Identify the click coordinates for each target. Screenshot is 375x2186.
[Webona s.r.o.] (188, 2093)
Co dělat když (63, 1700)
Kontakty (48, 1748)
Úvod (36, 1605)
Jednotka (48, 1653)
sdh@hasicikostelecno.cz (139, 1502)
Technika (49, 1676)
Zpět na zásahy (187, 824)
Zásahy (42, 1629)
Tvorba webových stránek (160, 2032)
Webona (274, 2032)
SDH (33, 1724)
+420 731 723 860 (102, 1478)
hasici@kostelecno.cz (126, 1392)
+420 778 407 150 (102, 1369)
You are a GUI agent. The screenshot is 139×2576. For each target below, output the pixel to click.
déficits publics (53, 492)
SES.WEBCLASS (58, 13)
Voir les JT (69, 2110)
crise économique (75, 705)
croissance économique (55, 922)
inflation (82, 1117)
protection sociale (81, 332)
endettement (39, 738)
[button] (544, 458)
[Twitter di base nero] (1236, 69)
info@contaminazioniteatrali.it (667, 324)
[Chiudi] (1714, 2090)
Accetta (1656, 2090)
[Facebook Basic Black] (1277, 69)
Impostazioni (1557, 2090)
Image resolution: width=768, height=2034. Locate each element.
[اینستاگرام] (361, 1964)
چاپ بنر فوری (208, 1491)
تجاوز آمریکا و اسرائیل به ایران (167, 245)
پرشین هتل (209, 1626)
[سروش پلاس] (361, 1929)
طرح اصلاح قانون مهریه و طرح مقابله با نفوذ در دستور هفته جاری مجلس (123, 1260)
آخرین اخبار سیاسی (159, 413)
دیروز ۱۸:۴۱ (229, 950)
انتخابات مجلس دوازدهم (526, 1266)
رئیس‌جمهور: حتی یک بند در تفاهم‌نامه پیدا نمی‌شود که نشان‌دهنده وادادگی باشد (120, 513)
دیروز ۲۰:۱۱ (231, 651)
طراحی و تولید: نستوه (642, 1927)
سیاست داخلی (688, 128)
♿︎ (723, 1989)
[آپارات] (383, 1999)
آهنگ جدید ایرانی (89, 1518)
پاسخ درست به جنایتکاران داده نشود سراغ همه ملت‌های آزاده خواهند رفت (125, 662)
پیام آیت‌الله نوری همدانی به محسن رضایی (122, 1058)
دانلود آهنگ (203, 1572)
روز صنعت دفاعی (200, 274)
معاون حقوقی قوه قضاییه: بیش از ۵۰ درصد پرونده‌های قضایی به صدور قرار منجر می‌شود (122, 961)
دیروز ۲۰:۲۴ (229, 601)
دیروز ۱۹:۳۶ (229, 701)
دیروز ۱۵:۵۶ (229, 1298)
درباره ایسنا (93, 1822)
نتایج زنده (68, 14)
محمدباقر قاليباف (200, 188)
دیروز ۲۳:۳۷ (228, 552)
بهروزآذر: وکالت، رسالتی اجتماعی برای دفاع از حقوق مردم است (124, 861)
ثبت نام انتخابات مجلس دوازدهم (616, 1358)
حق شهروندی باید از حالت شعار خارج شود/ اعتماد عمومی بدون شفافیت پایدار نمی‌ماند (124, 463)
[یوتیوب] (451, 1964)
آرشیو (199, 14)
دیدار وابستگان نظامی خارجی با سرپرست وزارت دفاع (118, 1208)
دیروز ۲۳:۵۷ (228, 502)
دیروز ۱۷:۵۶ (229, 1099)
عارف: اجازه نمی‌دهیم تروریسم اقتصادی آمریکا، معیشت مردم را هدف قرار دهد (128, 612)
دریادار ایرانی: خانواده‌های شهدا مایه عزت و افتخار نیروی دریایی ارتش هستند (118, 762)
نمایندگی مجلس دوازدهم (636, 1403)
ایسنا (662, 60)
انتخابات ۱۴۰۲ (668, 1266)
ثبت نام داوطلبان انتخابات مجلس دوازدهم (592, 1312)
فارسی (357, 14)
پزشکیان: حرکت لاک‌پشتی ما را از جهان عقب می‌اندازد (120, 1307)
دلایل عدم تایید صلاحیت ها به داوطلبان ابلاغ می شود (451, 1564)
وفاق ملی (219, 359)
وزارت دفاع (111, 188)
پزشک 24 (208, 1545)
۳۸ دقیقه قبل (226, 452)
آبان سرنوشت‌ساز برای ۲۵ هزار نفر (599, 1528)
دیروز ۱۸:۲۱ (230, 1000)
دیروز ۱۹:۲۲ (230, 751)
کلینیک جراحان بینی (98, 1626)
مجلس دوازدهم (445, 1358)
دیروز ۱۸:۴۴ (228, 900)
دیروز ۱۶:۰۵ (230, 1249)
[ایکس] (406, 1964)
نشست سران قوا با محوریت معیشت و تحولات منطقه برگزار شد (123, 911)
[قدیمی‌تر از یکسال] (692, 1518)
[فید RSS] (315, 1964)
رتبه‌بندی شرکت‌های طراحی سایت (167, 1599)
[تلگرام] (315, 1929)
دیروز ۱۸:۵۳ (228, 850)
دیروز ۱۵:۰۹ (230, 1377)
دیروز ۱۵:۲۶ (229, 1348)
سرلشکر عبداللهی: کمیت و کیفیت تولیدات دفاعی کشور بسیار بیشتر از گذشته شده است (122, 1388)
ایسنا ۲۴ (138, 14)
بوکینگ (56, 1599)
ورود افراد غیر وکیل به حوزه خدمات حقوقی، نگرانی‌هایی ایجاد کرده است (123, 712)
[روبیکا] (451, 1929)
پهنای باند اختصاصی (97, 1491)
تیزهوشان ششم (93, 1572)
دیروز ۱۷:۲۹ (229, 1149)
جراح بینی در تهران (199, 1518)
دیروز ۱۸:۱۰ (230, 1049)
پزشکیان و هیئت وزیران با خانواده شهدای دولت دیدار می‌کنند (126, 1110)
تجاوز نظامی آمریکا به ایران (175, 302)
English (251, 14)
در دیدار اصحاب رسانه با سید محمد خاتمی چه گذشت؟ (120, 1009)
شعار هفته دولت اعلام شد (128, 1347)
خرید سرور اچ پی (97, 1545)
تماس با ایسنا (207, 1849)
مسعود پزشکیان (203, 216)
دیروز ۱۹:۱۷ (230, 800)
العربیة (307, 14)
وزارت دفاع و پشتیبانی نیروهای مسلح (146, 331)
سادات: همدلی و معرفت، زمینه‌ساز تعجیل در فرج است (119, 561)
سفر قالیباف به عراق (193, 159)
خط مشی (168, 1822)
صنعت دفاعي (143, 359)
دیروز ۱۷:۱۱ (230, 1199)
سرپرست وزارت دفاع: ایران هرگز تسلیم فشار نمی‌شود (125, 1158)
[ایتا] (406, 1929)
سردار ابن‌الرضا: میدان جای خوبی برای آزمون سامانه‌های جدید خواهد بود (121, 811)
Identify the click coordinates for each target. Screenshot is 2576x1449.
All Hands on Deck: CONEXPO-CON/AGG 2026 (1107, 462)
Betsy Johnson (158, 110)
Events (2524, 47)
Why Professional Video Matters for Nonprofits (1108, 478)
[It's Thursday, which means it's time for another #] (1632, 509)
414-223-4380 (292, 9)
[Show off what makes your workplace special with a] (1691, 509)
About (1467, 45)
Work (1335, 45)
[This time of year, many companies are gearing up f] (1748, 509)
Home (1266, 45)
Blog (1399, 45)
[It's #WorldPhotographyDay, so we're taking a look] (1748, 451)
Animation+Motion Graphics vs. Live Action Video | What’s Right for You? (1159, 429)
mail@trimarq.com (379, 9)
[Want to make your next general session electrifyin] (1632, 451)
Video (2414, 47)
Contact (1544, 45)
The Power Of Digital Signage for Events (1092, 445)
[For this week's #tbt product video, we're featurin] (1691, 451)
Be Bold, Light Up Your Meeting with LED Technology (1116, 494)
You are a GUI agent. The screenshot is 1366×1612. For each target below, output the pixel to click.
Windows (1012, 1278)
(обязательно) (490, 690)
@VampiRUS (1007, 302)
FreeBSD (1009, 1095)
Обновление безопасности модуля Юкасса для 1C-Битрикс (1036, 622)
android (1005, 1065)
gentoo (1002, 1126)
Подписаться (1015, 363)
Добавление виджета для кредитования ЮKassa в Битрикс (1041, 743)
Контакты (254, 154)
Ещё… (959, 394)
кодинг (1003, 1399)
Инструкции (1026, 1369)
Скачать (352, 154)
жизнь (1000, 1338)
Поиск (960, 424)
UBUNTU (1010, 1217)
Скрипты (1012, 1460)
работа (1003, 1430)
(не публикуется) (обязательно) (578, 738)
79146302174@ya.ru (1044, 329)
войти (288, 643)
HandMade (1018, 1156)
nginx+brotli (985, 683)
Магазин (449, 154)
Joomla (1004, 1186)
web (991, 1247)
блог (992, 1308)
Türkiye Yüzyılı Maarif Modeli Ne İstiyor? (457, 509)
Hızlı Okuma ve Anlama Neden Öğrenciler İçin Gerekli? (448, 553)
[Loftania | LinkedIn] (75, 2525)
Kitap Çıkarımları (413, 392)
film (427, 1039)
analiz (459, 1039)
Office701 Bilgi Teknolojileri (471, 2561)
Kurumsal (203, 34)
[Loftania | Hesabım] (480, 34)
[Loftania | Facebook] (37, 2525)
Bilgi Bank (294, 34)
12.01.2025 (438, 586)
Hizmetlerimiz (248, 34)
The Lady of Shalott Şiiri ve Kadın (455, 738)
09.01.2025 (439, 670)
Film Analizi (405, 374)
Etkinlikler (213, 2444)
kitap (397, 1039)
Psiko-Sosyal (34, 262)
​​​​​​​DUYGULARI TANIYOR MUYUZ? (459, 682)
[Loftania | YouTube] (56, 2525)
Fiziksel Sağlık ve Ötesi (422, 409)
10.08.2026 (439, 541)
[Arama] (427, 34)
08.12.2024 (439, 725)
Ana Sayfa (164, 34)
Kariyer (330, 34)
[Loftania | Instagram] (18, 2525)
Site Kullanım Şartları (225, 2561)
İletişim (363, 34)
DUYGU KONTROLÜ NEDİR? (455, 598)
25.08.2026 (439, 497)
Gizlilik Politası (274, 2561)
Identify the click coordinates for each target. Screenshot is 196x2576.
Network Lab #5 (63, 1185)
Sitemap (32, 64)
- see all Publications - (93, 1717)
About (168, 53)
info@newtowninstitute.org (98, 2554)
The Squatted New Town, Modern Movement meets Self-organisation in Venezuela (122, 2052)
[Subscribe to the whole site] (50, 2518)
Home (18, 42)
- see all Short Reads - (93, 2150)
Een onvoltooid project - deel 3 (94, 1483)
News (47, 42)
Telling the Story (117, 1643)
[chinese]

::::::

WHAT YOU NEED TO DO
When you find a line in the records that contains the word "پزشکیان", copy it.

ANSWER SECTION
پزشکیان: حرکت لاک‌پشتی ما را از جهان عقب می‌اندازد (120, 1307)
پزشکیان و هیئت وزیران با خانواده شهدای دولت دیدار می‌کنند (126, 1110)
مسعود پزشکیان (203, 216)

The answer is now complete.